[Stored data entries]
Start of Block

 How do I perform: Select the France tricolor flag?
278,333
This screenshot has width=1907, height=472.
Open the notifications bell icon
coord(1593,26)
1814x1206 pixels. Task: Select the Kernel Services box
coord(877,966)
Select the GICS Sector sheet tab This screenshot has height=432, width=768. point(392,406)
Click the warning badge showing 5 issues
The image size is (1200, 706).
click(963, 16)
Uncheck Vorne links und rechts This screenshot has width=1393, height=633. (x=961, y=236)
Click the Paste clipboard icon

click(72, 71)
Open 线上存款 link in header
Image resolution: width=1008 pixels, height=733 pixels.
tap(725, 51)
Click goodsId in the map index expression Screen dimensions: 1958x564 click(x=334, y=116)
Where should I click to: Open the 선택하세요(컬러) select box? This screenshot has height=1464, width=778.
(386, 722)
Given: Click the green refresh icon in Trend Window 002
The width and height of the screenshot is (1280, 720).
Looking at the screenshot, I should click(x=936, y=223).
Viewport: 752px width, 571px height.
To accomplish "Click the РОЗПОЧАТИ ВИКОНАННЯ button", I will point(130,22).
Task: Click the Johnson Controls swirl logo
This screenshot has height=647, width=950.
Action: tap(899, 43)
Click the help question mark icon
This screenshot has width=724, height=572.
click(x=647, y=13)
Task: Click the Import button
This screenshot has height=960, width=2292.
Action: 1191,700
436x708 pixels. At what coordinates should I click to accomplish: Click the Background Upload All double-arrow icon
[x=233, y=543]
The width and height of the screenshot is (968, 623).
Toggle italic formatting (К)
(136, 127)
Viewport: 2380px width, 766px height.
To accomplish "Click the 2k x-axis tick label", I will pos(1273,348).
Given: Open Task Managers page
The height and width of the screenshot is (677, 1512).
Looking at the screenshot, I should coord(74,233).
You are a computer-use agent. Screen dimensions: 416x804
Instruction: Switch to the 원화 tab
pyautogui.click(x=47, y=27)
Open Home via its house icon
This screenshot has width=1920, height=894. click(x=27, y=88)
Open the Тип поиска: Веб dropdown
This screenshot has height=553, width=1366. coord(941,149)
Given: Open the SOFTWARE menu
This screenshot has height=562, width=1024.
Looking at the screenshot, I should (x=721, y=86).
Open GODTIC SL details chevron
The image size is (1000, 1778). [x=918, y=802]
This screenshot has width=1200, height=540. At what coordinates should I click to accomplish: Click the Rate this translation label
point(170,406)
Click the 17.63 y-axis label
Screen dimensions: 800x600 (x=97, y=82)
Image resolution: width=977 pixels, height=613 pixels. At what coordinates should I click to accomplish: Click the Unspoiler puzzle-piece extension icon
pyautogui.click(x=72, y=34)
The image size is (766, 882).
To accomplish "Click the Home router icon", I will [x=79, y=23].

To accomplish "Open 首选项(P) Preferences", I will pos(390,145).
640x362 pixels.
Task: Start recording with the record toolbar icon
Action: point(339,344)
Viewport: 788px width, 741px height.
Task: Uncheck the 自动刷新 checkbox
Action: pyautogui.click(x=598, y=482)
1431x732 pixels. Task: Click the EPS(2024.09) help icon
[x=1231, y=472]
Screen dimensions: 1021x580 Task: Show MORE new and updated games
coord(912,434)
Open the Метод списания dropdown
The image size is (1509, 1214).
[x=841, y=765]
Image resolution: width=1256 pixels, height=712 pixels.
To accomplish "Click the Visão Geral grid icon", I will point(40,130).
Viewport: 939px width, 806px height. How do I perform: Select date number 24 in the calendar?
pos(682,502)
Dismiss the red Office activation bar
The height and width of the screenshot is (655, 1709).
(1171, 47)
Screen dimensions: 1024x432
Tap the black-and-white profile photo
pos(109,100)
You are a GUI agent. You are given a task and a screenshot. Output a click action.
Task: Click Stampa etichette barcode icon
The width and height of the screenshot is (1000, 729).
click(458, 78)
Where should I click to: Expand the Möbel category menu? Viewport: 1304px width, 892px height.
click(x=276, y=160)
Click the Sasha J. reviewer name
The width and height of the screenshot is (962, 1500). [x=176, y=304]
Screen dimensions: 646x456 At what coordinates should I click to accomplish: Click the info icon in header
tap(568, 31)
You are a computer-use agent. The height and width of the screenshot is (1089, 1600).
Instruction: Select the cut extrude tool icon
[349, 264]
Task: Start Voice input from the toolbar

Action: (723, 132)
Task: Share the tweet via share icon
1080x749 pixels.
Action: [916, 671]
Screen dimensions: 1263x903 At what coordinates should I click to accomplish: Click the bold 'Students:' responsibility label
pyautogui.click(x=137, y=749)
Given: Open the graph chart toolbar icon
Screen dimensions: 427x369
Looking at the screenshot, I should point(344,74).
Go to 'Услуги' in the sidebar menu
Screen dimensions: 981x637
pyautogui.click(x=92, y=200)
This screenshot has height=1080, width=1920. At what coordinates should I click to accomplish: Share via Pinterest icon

End of Block

- Task to complete
Restate the data word for word. Begin at its first line, end at the line that contains "Uncheck Vorne links", and include both.

- Result of this exercise
 How do I perform: Select the France tricolor flag?
278,333
This screenshot has width=1907, height=472.
Open the notifications bell icon
coord(1593,26)
1814x1206 pixels. Task: Select the Kernel Services box
coord(877,966)
Select the GICS Sector sheet tab This screenshot has height=432, width=768. point(392,406)
Click the warning badge showing 5 issues
The image size is (1200, 706).
click(963, 16)
Uncheck Vorne links und rechts This screenshot has width=1393, height=633. (x=961, y=236)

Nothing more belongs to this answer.